“Serei um habitante do mundo, apesar do mundo”. G. Bachelard
Não seria os teus olhos um interstício do ser? Sim. Os meus não. Os meus têm o dom de metamorfosear o invisível. E abrir espaço. Quando metamorfoseiam no céu, nuvem por nuvem decresce disforme. As nuvens são disformes. O céu também.
No infinito de olhar os olhos habitam. Quando estrelas crepitam de luar, nuvens e pálpebras se quebram invisíveis. Na medida dos olhos teus, esta cosmologia seria apenas um olhar poético (cruci)fixo em um cobertor ralo de estrelas surradas, que protege debilmente o berço que sonha. Os meus não. Os meus fotografam memórias ocultas em manhãs de cinza.

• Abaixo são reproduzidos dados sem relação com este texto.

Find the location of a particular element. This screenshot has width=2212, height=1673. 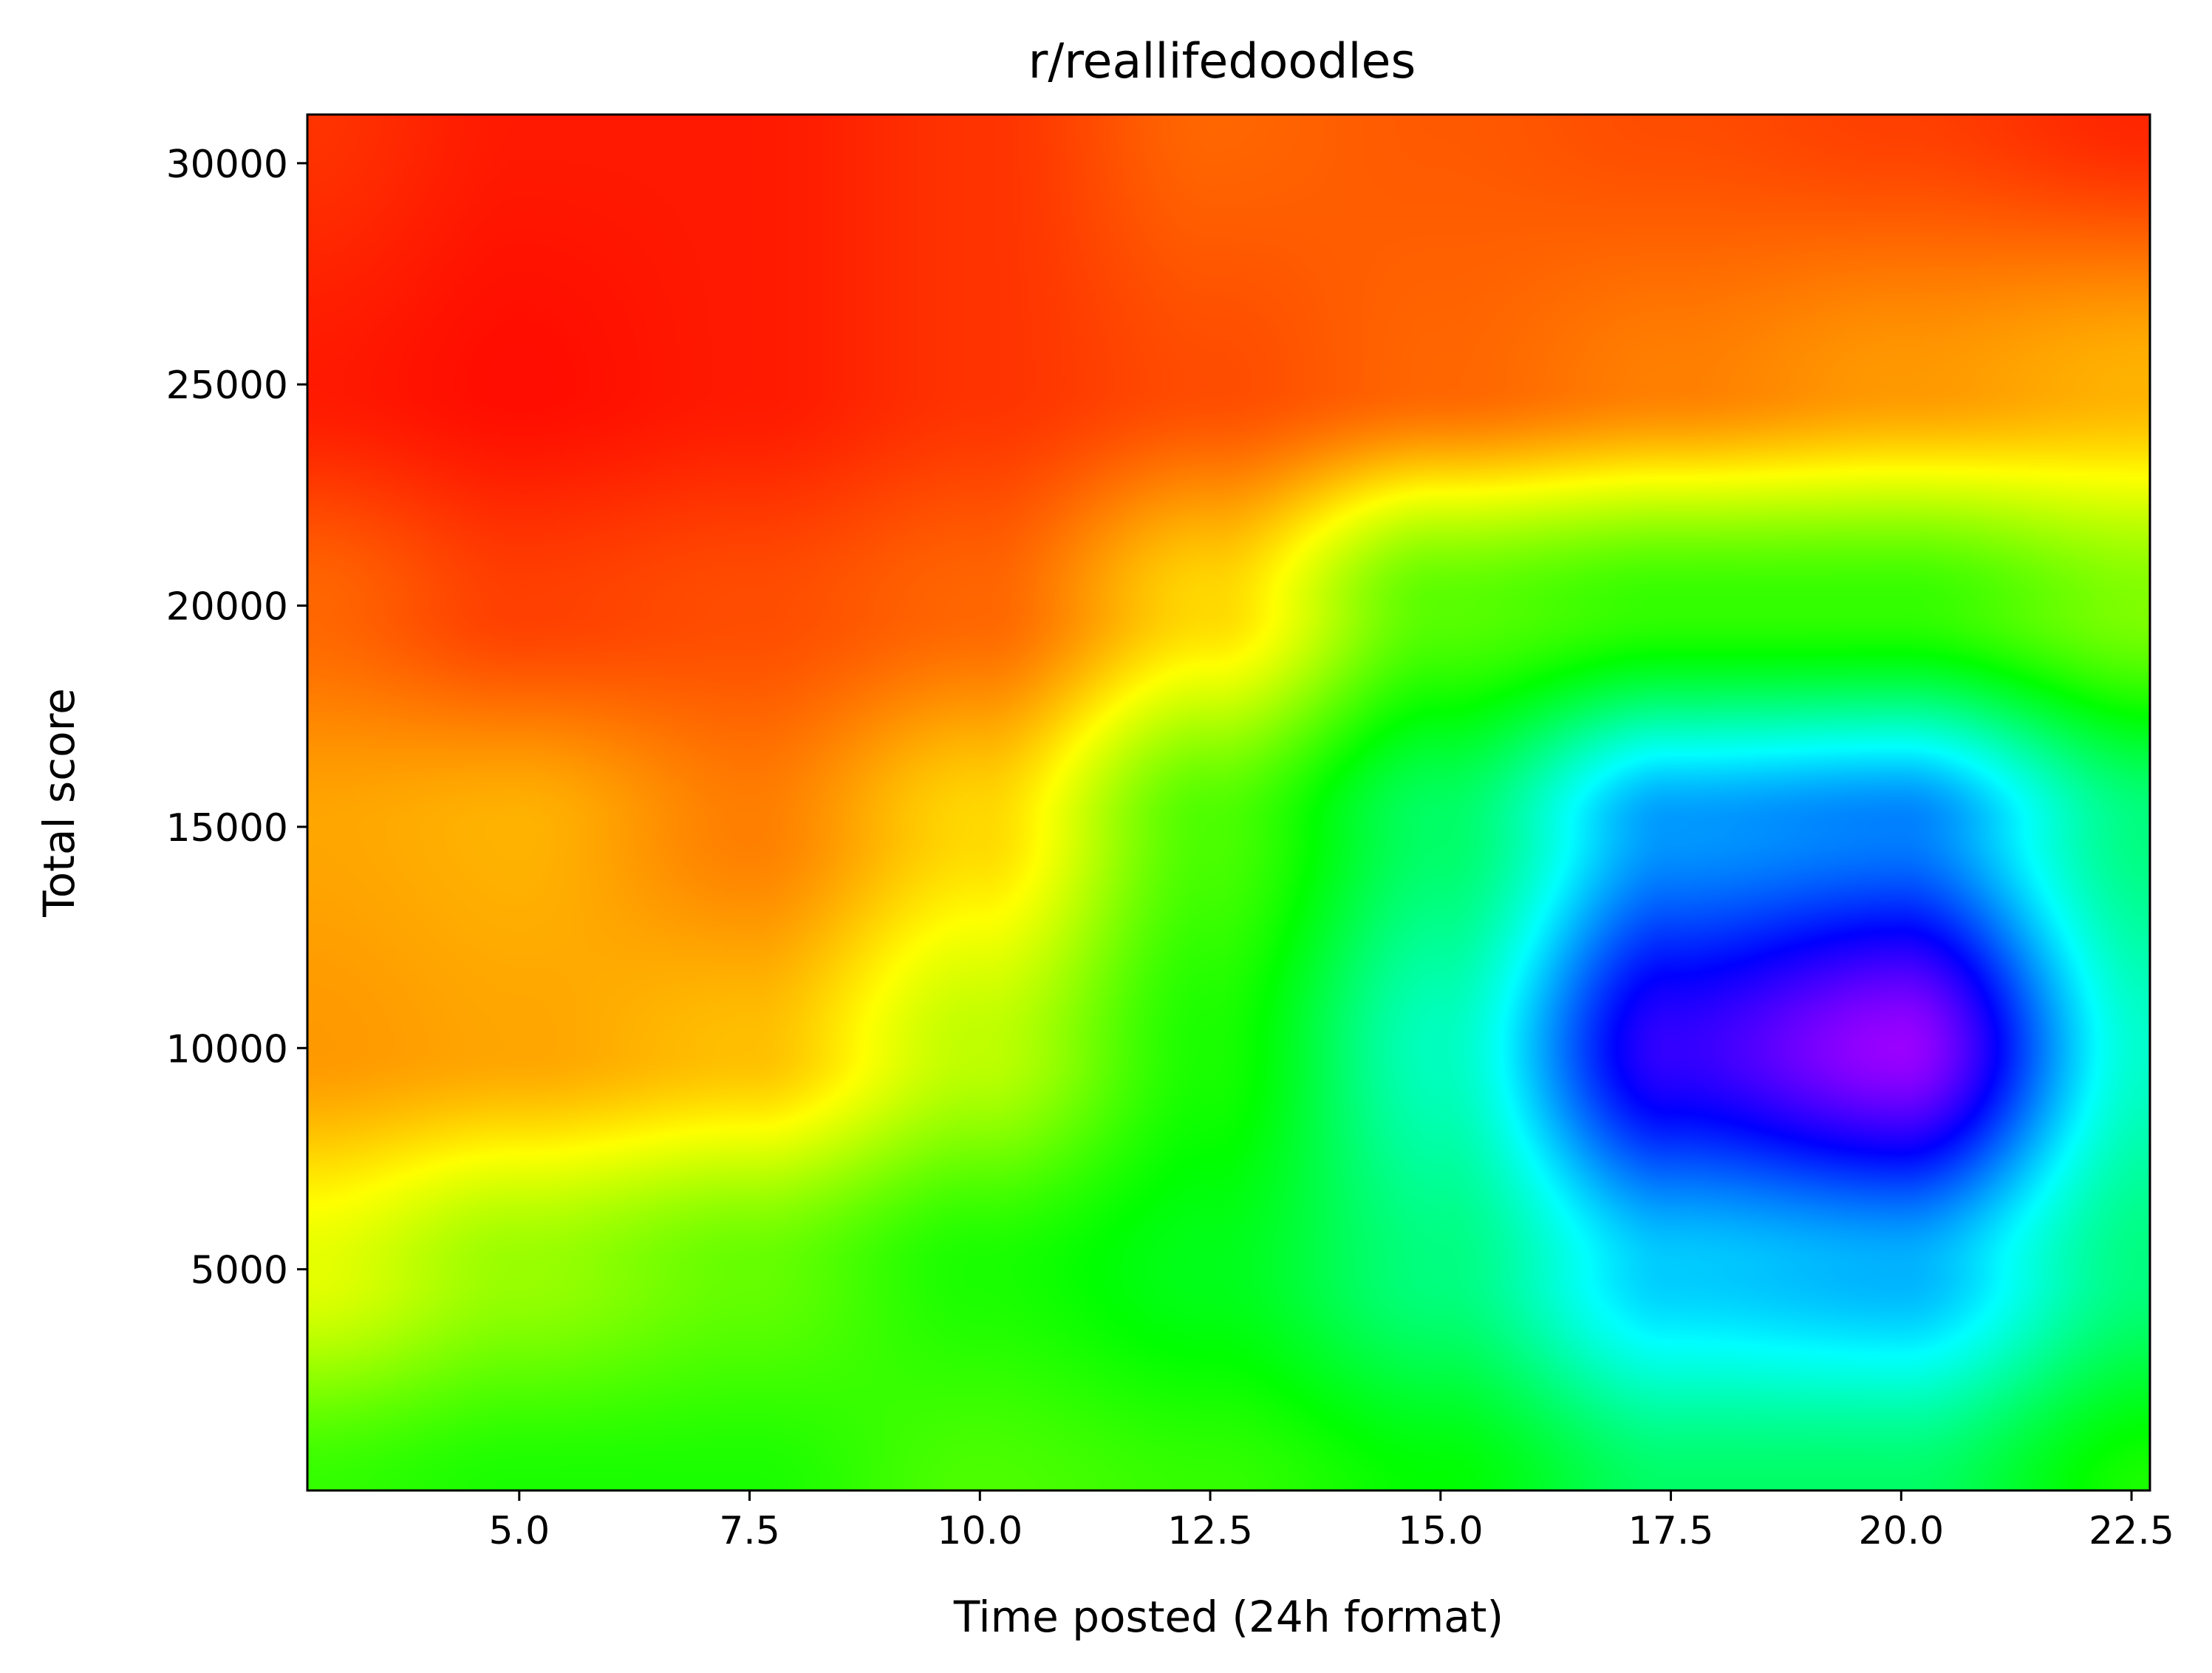

y-tick-label: 10000 is located at coordinates (227, 1049).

Quando na Grécia, em um jardim qualquer, Nix envolta dos densos mantos espelhados dos orvalhos e de querubins malfeitores, anuncia em gestos pétreos as sentenças clarividentes da morte, meus olhos integram-se aos ecos ruidosos do universo em um coro ditirâmbico, enquanto o belo e o trágico metamorfoseiam-se confundidos.
Em teus olhos não existem elementos trágicos, nos quais comportem a sublimidade do belo. A não ser um retrato mal pintado da mulher de Ló, cuja vida doou por um último olhar. Mas o verdadeiro anelo da mulher de Ló não era a magia que se encontra em reflexos invisíveis de pálpebras abertas. Assim como Nix, anelava o belo imutável da petricidade.
Eis a profundidade dos olhos teus! Os meus não. O sintoma de olhar me cega, e adoeço de invisível.
Os teus configuram-se de pupila, metamorfoseando almas.